Google NSynth Super puts Magenta AI into open-source synthesizer

Google's Magenta AI has spawned an unexpected hardware device, the NSynth Super synthesizer that uses machine learning to create new sounds. Based on the Magenta research project, it's built using the NSynth neutral synthesizer that Google released last year, embodying the AI smarts in a tactile physical interface.

That interface resembles a Korg KAOSS PAD in many ways, its fascia dominated by a sizable touchscreen and flanked by some programmable physical controls. Designed in collaboration with the Google Creative Lab, it can take sounds from up to four different external sources and then evolve them into something new, using deep neural networks.

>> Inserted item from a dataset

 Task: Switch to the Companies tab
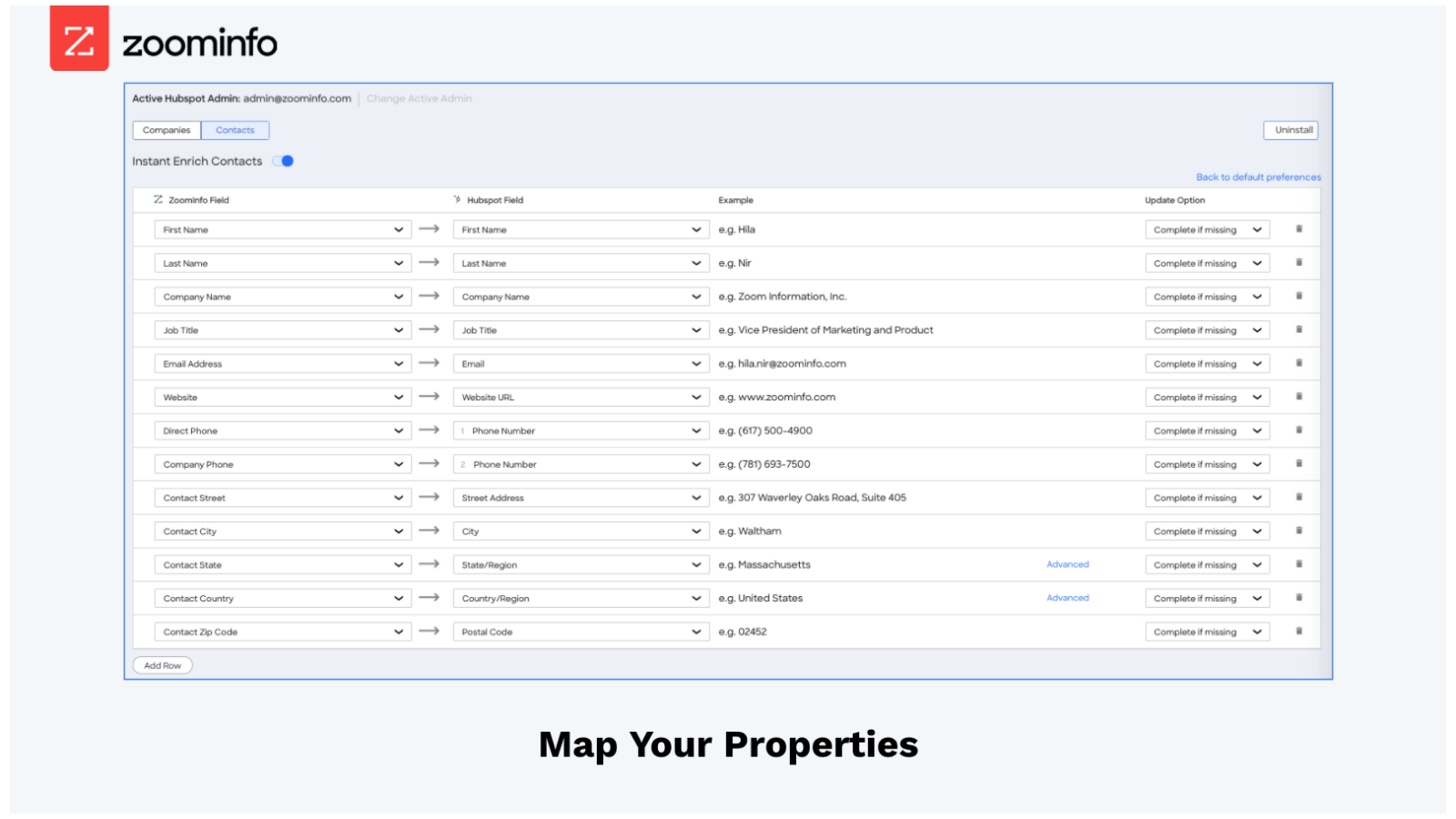click(x=166, y=129)
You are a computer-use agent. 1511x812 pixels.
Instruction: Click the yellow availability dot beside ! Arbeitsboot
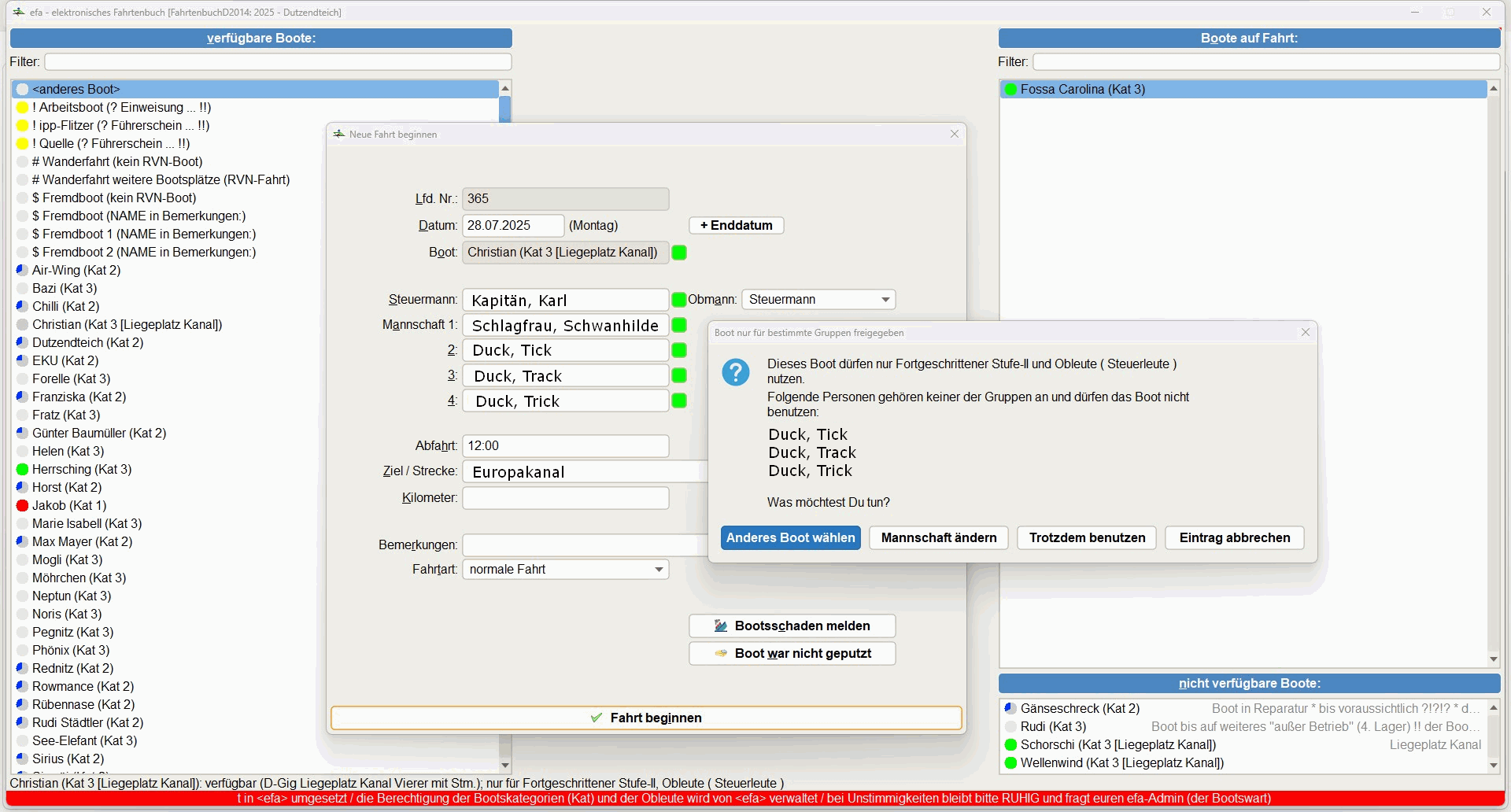pyautogui.click(x=22, y=107)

NSynth takes an external sound as an input, and then uses an auto encoder to pull out 16 "defining temporal features" from that. Those features are used to generate mathematical representations of each sound, which Magenta calls "embeddings"; generated embeddings can be decoded into new sounds, with the acoustic qualities of multiple inputs. In short, it takes the core aspects of different sounds and then generates new timbres and dynamics that would be hard – or even impossible – to generate with a traditional analog or digital synthesizer.

NSynth Super gives those algorithms physical form. Starting with sixteen original source sounds – spanning 15 pitches – the NSynth algorithm cooked up over 100,000 new sounds. They were loaded into the hardware itself, with four source sounds assigned to each of the four dials.

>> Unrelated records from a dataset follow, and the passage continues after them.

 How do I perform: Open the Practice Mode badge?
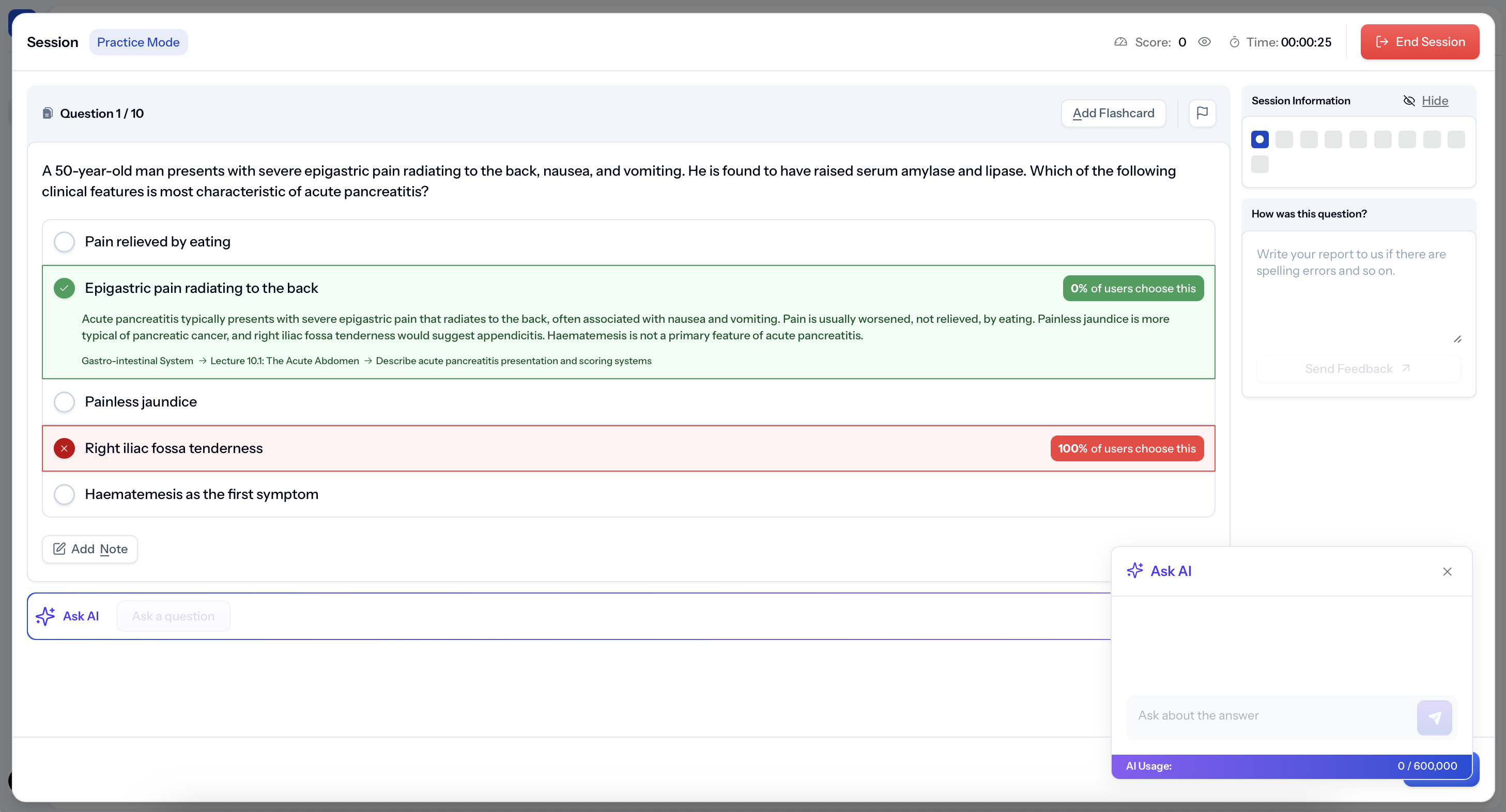138,42
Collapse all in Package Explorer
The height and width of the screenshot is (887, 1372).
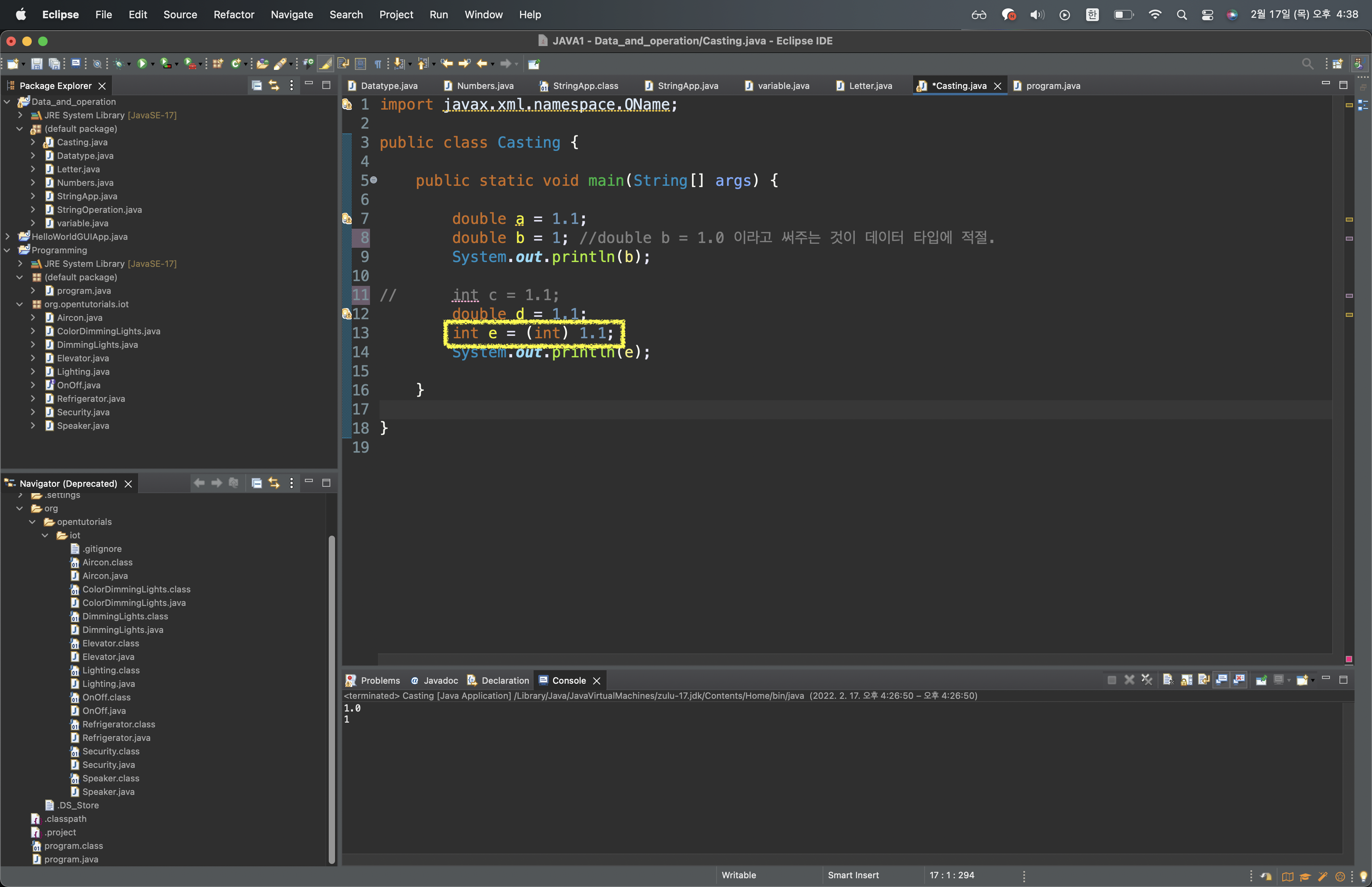point(257,86)
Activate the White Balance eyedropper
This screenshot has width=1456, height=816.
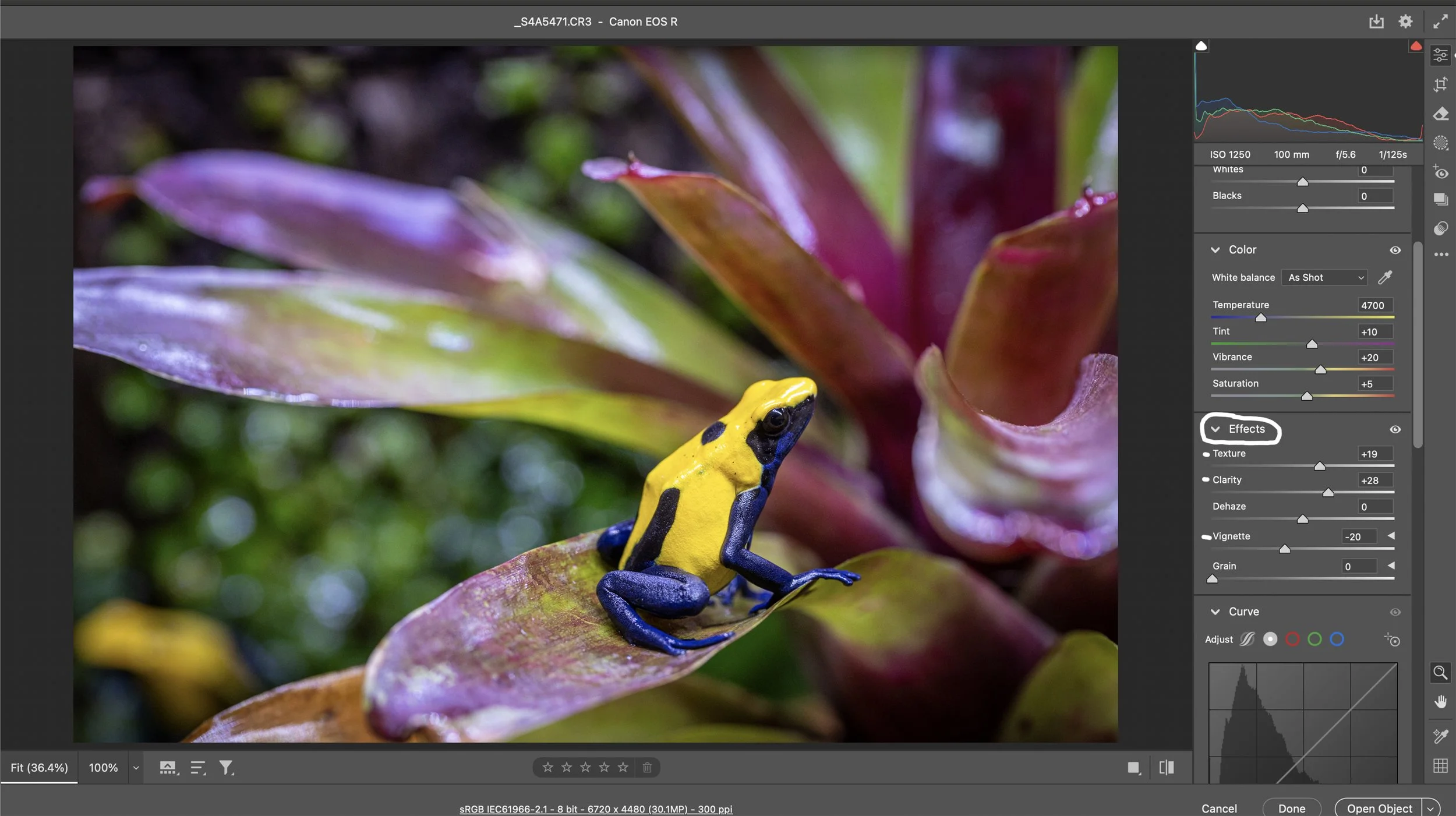(1386, 277)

Spinning the dials chooses between the different source sounds, and then dragging a finger across the touchscreen blends the acoustic qualities in different ways. Any MIDI source – like a keyboard or sequencer – can be used to control the NSynth Super.

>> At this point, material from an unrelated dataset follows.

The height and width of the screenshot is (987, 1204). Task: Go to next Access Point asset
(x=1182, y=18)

"Rather than combining or blending the sounds," Google's NSynth team explains, "NSynth synthesizes an entirely new sound using the acoustic qualities of the original sounds – so you could get a sound that's part flute and part sitar all at once." The engine was released as an open-source project, so that the tech-savvy can build their own AI synthesizer if they choose.

Excitingly for musicians, Google is also releasing NSynth Super as an open source project. That includes not only the software side – which uses TensorFlow and openFrameworks – but the schematics and design templates for the hardware, too. Your NSynth Super may not look as stylish as Google's does – depending on how much you have to spend on materials, and what you're using to make the casing – but it should be functionally identical.